Blue Power Chairman, Dhiru Tanna, however, managed to tap into some of Dominica Coconut’s market share by cutting profit margins.
“We continue to prepare for the competitive pressures we will face as the factory in Dominica, which had been closed down, is reopened under new management and a new plant has been installed in Jamaica,” Tanna said in a note to shareholders in Blue Power’s financial report for the year ended April 30.
Blue Power has increased its supply of soap in the Guyanese market from the introduction of new products for which it has contracted a new distributor.
“We started shipping that new brand already, so if we get things like this going, then presumably it will maintain our market share and maybe improve it,” Tanna told the Jamaica Observer.
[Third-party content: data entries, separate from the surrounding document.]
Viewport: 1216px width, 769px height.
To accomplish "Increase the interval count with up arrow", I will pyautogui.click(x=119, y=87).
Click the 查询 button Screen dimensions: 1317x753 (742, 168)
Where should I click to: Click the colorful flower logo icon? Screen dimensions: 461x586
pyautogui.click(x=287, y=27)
For the short term, Tanna disclosed that the company will not be looking to increase prices in Dominican Republic so as not to give the competition any advantage. However, the chairman will, come July, begin a review on the prices of products on the local market as the Jamaican dollar devalues against the US currency.
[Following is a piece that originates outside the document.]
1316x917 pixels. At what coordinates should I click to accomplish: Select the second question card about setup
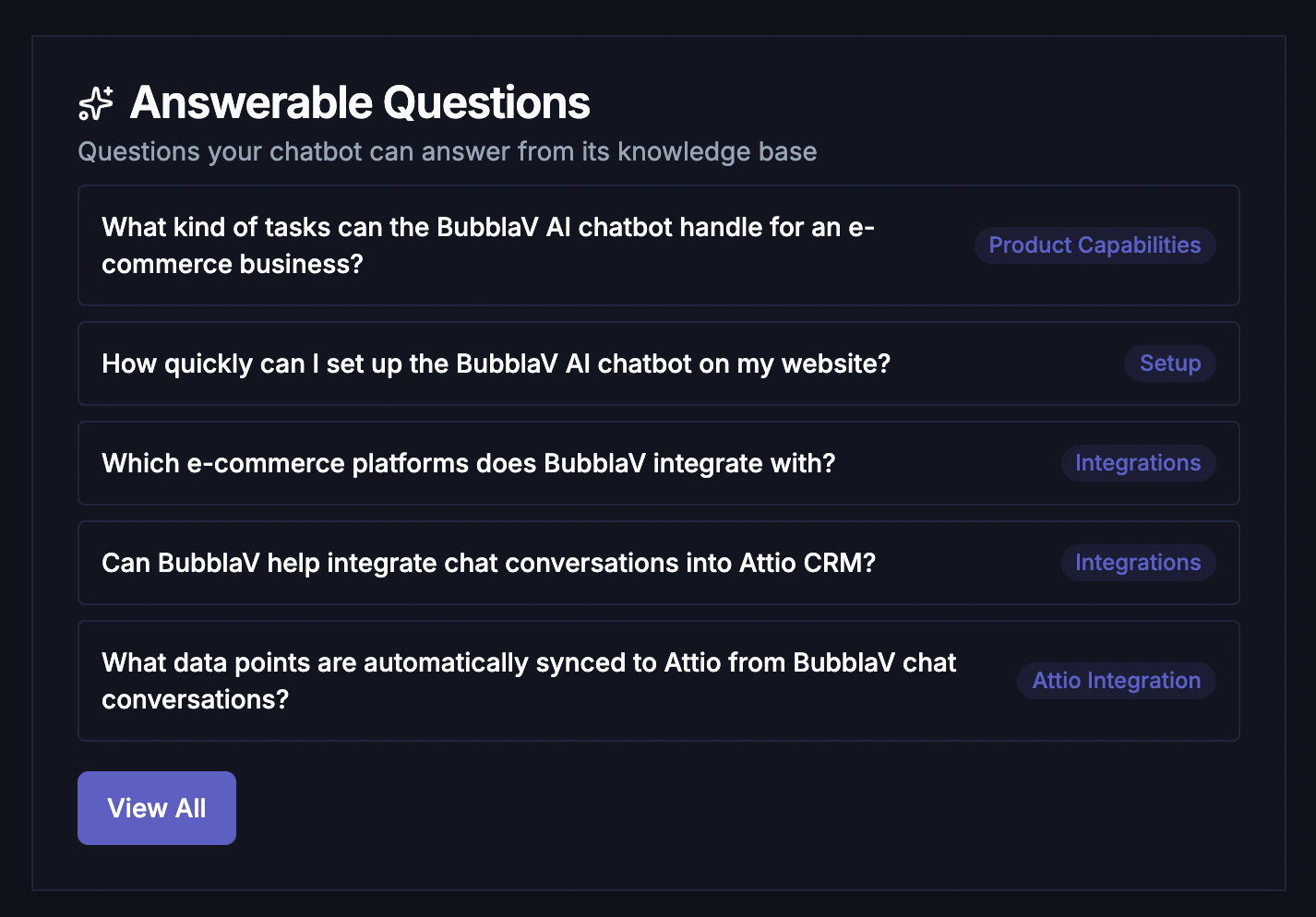(x=659, y=363)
“I may have to look at prices again, but the Bank of Jamaica said the Jamaican dollar will again strengthen against the US and they are not worried. So I’m just waiting and seeing; if it doesn’t change then we will have to review prices, but that is not going to happen this month,” he told the Caribbean Business Report.
For the year ended March, Blue Power’s financial statements show sales improving eight per cent from $1,395 million to $1,508 million, with the Lumber Depot Division showing an increase of 12 per cent while sales from the Blue Power Division remained flat year over year.
Tanna reasoned that in the previous period, profit was bolstered by significant benefits due to changes in the exchange rate. However, the increase in sales this year was not accompanied by any gains in net finance income, which was almost $21 million in 2016/17 compared to almost zero in the year under review.
“As a direct result of this, on a comparative basis, net profit after tax declined by 16.25 per cent from $122 million last year to $102 million this year,” he said.
Earnings per share also declined from $2.16 to $1.81.